AI on Your Infrastructure
Self-hosted vs cloud API, privacy, Canadian data paths.
Learning objectives
- Compare cloud LLM API vs self-hosted open models
- Map data residency for Canadian workloads
- List hardware basics for local inference
Two deployment paths
| Approach | Pros | Cons |
|---|---|---|
| Cloud API (OpenAI, Anthropic, etc.) | Best quality, no GPU ops, fast to ship | Data leaves your network; US terms; usage billing |
| Self-hosted (Ollama, vLLM, llama.cpp on your VPS) | Data stays in Canada; fixed cost; air-gap possible | Weaker models on small hardware; you patch and monitor |
| Canadian hosted API (regional providers) | Balance of quality + residency | Smaller model choice; verify subprocessors |
Self-host sketch on Workshop Co. Proxmox
# LXC or VM with GPU passthrough (optional)
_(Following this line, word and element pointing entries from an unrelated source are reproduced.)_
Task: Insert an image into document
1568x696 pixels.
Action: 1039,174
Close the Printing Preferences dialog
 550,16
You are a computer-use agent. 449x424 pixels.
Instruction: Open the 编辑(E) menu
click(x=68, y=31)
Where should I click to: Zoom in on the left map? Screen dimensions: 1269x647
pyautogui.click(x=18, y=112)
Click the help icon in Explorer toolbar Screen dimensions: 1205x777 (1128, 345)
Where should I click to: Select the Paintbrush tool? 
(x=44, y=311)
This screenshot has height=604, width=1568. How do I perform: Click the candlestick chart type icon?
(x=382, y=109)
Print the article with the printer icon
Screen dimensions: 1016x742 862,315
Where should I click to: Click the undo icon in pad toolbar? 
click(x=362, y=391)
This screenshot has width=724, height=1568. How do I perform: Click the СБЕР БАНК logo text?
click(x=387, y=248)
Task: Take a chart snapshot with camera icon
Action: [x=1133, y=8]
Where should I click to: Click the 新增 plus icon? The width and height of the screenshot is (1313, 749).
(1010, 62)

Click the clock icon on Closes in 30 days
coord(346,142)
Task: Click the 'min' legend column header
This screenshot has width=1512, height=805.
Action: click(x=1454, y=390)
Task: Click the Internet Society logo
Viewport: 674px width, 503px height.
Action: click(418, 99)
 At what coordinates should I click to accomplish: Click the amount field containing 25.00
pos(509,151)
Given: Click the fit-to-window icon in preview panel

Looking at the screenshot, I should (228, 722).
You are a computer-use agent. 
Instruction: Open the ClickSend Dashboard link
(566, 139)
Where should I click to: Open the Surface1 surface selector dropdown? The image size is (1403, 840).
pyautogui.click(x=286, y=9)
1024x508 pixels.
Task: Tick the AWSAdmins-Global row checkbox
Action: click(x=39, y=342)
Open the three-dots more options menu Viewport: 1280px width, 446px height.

# CPU-only: smaller models (7B quantized) on 16 GB RAM — slow but private
curl -fsSL https://ollama.com/install.sh | sh
ollama pull llama3.2:3b
ollama run llama3.2:3b
# Your PHP/Node app calls http://127.0.0.1:11434/api/generate
# Never expose Ollama port to the public internet without auth
For PIPEDA-sensitive FAQ (names, emails in chat logs), self-host on Swift Host Canadian VPS or use a provider with contractual Canadian processing. Default US API may be fine for generic marketing copy only.
Security checklist
- API keys in env vars, rotated quarterly
- Rate limit public chat widget (prevent token drain attacks)
- Log prompts without storing full card numbers
- Firewall inference port to localhost or VPN
- Disclose “AI assistant” to users — no fake human support
Decision matrix
Workshop Co. FAQ — no customer names in prompts, public website only. Pick cloud API vs self-host and justify in 3 bullets.
Sample: cloud API OK
- No PII in prompts — only public class schedule JSON
- Low volume — API cost < $5/mo
- Accept vendor terms; add “do not submit personal info” disclaimer
If chat collects email for follow-up → self-host or Canadian API + retention policy.
Quick quiz
Why must Ollama not listen on 0.0.0.0:11434 on a public VPS?
Answer
Anyone could run prompts on your GPU/CPU — abuse, cost, and prompt injection into your network. Bind localhost or protect with SSH tunnel / auth proxy.